Novel Definitions of Wellness and Distress among Family Caregivers of Patients with Acute Cardiorespiratory Failure: A Qualitative Study.

RATIONALE:Family caregivers of patients with acute cardiorespiratory failure are at high risk for distress, typically defined as the presence of psychological symptoms such as anxiety, depression, or post-traumatic stress. Interventions to reduce caregiver distress and increase wellness have been largely ineffective to date. An incomplete understanding of caregiver wellness and distress may hinder efforts at developing effective support interventions. OBJECTIVES:To allow family caregivers to define their experiences of wellness and distress six months after patient intensive care unit (ICU) admission, and to identify moderators that influence wellness and distress. METHODS:Primary family caregivers of adult patients admitted to the medical ICU with acute cardiorespiratory failure were invited to participate in a semi-structured interview six months after ICU admission as part of a larger prospective cohort study. Interview guides were used to assess caregiver perceptions of their own well-being, describe their experiences of family caregiving, and identify key stress events and moderators that influenced well-being during and after the ICU admission. This study was guided by the Chronic Traumatic Stress Conceptual Model and data were analyzed using the five-step framework approach. RESULTS:Among 21 interviewees, the mean age was 58 years, 67% were female and 76% were white.

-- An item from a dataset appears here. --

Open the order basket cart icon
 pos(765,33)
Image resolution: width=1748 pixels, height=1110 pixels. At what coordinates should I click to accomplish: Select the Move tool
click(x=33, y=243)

Nearly half (47%) of patients had died before the caregiver interview. At the time of the interview, 9 caregivers endorsed an overall sense of distress, 10 endorsed a sense of wellness, and 2 endorsed a mix of both. Caregivers defined their experiences of wellness and distress as multidimensional and comprised of four main elements: 1) positive vs. negative physical and psychological outcomes, 2) high vs. low capacity for self-care, 3) thriving vs. struggling in the caregiving role, and 4) a sense of normalcy vs. ongoing life disruption. Post-discharge support from family, friends, and the community at large played a key role in moderating caregiver outcomes. CONCLUSION:Caregiver wellness and distress are multidimensional and extend beyond the absence or presence of psychological outcomes. Future intervention research should incorporate novel outcomes measures incorporating elements of self-efficacy, preparedness, and adaptation, and optimize post-discharge support for family caregivers.